Hey there fellow Adventurers! I am going to start a new part of the blog. I am laser focused on visiting all of the “national parks” (63 and counting as of 2021). I have maintained that I will not go out of my way for the other 360 NPS units and I still will not. I am not made of money! However, I do run across them and if they are near I am going to stop. They will probably mostly be quick visits and that’s it, but I am calling myself the Parks Adventurer, so I guess I better get them when I can and jot down my thoughts about them as well. (This also means I might be playing catch up, again, on my posts!)

I recently flew into El Paso to visit White Sands, Guadalupe Mountains, and Carlsbad Caverns. In my research before the trip I knew that Chamizal National Memorial was in El Paso but I had never heard of it and was totally ignorant of the events it was established to commemorate. It was a short visit, and to be honest, I have spent much more time at other non “national park” NPS units than this one, but as I have decided to start chronicling these as well, here we are! Anyway, being in El Paso, and this park has a view of the fence, there is some interesting history with Mexico here.

Just pic to show the fence, and how close it is to the park. Taken by The Adventurer.

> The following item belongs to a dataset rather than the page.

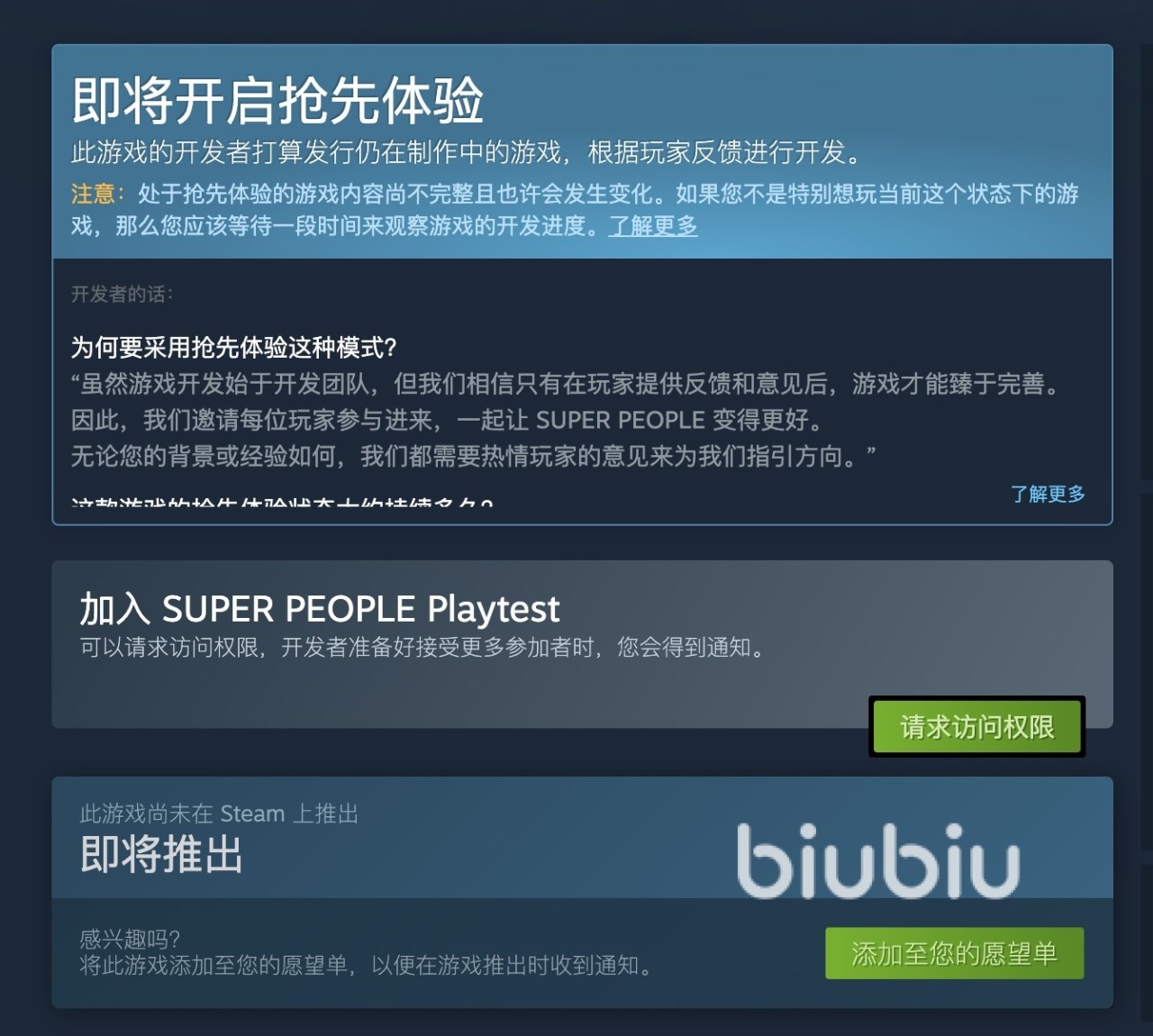1153x1036 pixels.
Task: Click the partially hidden question below quote
Action: (282, 500)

Growing up in southwest Indiana, I was intrigued as a youngster by why it was that when going to Kentucky from my home city you actually entered Kentucky BEFORE getting to the Ohio River, which is generally the border between the two states. However, there is enough land in Kentucky before the bridges that there is a horse track and a gas station despite being north of the river. The reason for this is because rivers do not stay on their course! I had never thought of the ramifications of this for international borders but this same thing is what led to the creation of Chamizal. The Rio Grande changed course between El Paso and Juarez and Chamizal commemorates the peaceful land exchange that the two nations engaged in to settle the issue.

Here is the gist of what happened. This display is found in the visitor center.
One side of this marker.
The other side.

I am not doing ratings and final thoughts on NPS units. The reason being that for me, I am more interested in amazing outdoor and natural wonders and an awful lot of the other NPS units are more about history and other things, which is cool, but not what I am really looking for. Also, for me, they will be quick visits, so I may or may not be getting a “full” experience of those parks.